*** Texte présenté

3 Selon le site spécialisé Géoconfluence (2018) la métropolisation désigne le mouvement de concentration de populations, d’activités, de valeur dans des ensembles urbains de grande taille. Comme processus, il doit son ampleur et son originalité à la concentration spatiale des fonctions stratégiques du nouveau système productif. Le mode d’inscription du processus de métropolisation peut varier suivant que l’on soit au Nord ou au Sud. En l’inscrivant dans les réseaux de l’économie mondiale, la métropolisation modifie l’ancrage local, régional ou national d’une ville. Il est question d’un processus multiscalaire : à l’échelle mondiale, il tend à renforcer les hiérarchies urbaines en faveur des grandes villes ; à l’échelle métropolitaine, on assiste à des dynamiques sociales et spatiales différenciées de fragmentation et de ségrégation. L’on doit noter que l’emploi du terme a été imparti au prime abord au pays du Nord. En d’autres termes, le concept a été élaboré a propos des terrains du Nord. N’a-t-il pas son applicabilité aux terrains du Sud, voire de Port-au-Prince. Selon Guy di Méo (2010, cité par Darbouze et al. 2018) les grandes agglomérations du Sud présentent cependant des caractéristiques spécifiques d’une « métropolisation paradoxale » qui se manifestent par l’accroissement des inégalités, la ségrégation socio-spatiale, mais aussi l’innovation. En Asie, en Afrique ou en Amérique latine ou dans les Caraïbes, certains pays voient leur territoire se disloquer et se fragmenter en micro-espaces apparemment déconnectés les uns aux autres. Devant leur poids grandissant à la mondialisation, ces métropoles du Sud sont insérées dans des réseaux de villes, parfois régionaux mais souvent dominés sur le plan économique par le Nord.

******

Consigne 1:
Répondez à ces questions d'après le texte sur la métropolisation.
(a) D'après Géoconfluence, dans quel genre d'ensembles se concentrent les populations, les activités et la valeur ?
(b) À l'échelle mondiale, quel effet le processus a-t-il sur les hiérarchies urbaines ?
(c) Selon Guy di Méo, par quelles trois choses se manifeste la « métropolisation paradoxale » ?
Consigne 2: Prolongez le texte sur la métropolisation à la suite de sa dernière phrase.

*** Données fournies

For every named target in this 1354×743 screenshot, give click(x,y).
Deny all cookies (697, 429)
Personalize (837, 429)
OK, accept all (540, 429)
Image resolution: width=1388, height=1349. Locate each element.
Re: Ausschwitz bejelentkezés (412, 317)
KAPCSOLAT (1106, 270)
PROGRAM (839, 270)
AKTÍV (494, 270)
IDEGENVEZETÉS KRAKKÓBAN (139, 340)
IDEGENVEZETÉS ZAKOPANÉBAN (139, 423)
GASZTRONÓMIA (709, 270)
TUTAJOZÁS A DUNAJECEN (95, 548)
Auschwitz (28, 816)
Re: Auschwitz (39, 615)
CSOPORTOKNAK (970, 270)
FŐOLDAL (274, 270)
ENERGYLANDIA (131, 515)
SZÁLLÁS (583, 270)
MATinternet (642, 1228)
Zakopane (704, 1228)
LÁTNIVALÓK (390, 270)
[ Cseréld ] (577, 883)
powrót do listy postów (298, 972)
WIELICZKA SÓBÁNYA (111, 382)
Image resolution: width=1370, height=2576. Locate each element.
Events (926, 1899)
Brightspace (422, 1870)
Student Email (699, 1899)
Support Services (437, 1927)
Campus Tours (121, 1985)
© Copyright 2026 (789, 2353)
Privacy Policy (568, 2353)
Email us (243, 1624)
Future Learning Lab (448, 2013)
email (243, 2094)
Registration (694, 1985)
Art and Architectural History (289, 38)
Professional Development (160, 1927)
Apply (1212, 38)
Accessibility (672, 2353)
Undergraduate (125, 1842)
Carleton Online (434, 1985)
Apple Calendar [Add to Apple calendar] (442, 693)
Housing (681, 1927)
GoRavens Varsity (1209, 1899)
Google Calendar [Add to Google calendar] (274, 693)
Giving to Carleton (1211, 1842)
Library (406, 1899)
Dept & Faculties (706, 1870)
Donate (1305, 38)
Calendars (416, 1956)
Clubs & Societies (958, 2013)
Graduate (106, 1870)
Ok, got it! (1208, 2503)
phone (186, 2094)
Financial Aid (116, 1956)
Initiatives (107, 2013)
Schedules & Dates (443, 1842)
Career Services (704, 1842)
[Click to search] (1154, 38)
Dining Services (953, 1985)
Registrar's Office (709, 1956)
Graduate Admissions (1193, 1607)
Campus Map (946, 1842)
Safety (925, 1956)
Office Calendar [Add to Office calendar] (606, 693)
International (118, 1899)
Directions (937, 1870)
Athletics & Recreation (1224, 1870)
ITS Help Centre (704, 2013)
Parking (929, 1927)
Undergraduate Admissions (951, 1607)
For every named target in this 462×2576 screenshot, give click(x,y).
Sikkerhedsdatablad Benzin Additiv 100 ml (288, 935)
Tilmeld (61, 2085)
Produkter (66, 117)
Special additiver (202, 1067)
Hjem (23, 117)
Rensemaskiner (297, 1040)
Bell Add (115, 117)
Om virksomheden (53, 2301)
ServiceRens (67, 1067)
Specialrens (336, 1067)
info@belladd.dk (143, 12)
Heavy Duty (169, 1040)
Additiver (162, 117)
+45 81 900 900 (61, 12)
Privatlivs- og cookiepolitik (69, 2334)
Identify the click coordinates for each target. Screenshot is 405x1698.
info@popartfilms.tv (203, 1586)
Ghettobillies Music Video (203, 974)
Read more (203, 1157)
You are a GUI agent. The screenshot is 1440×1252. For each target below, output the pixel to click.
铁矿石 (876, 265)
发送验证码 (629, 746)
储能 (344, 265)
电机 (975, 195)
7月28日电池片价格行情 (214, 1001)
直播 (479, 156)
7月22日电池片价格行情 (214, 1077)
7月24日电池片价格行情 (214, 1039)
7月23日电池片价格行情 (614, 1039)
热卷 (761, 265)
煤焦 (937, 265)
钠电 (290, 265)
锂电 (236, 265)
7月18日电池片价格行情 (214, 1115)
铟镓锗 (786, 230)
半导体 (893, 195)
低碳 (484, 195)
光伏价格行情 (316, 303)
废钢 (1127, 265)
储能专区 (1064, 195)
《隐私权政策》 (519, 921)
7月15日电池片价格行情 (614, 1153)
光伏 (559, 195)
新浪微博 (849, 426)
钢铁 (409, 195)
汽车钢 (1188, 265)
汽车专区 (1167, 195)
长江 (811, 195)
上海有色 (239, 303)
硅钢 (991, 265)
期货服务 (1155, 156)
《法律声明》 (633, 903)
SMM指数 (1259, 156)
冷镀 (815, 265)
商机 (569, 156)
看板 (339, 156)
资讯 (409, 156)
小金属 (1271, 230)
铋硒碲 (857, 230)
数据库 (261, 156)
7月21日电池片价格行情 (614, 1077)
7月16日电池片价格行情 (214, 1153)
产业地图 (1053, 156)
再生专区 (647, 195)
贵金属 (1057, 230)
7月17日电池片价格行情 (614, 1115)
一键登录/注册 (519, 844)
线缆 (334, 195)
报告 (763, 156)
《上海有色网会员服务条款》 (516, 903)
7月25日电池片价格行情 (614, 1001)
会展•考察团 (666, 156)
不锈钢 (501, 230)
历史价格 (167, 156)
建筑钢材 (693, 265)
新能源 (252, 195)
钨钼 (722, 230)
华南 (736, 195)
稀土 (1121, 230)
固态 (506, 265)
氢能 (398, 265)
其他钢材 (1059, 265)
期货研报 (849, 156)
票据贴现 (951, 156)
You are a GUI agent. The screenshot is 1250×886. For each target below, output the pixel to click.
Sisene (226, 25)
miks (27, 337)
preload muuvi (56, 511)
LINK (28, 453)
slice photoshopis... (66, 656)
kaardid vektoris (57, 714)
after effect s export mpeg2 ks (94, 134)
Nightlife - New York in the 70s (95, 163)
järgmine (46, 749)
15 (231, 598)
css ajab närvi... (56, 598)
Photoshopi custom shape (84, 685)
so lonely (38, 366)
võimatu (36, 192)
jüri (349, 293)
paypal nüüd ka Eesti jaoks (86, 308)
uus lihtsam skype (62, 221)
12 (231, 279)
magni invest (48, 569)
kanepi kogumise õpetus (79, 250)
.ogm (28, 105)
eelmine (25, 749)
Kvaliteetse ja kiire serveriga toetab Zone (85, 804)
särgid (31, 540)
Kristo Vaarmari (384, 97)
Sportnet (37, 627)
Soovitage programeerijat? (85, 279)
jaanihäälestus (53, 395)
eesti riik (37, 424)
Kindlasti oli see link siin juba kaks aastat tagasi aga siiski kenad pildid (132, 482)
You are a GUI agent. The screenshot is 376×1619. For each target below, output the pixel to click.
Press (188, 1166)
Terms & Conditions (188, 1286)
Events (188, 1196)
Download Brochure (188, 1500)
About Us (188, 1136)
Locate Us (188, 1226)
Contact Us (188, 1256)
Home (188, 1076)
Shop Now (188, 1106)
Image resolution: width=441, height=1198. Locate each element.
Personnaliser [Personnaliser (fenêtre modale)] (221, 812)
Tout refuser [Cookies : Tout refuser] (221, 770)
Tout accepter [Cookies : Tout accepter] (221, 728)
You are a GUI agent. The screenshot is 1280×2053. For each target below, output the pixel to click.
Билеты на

******

Réponse attendue 1:
(a) Dans des ensembles urbains de grande taille.
(b) Il tend à les renforcer en faveur des grandes villes.
(c) Par l'accroissement des inégalités, la ségrégation socio-spatiale et l'innovation.

Réponse attendue 2:
On parle du couple métropolisation-bidonvilisation pour expliquer la non-linéarité du développement au Sud. Ces disparités sociales et spatiales sont liées au fait que la ville ne peut pas fournir du travail et un logement a tout le monde. Les « sans » des métropoles n’ont pas le choix que la débrouille pour leur survie. Elle prend chair entre autres dans l’auto-construction de logement et l’économie populaire.
4 Cet état dégradation de la trame urbaine de la capitale est la conséquence d’un manque de souci spatial d’ensemble car bien des initiatives urbanistiques ont été mise en branle mais sans aucune viabilité (Tamru et Milian, 2018 :12). La loi du 19 mai 1963 obligeant toutes les communes de plus de 2 000 habitants à l’élaboration d’un projet d’aménagement, d’embellissent et d’extension ou la création de la direction de l’aménagement du territoire et de la protection de l’environnement dans les années 70, la loi de 1982 mettant l’emphase sur les régions sont entre autres mesures visant à mettre en œuvre une certaine planification urbaine mais sans véritable matérialisation. Il existe aussi une structure devant s’occuper de la question du logement en l’occurrence l’Unité de Construction de Logements et de Bâtiments Publics depuis 2012, toutefois les résultats tardent à venir.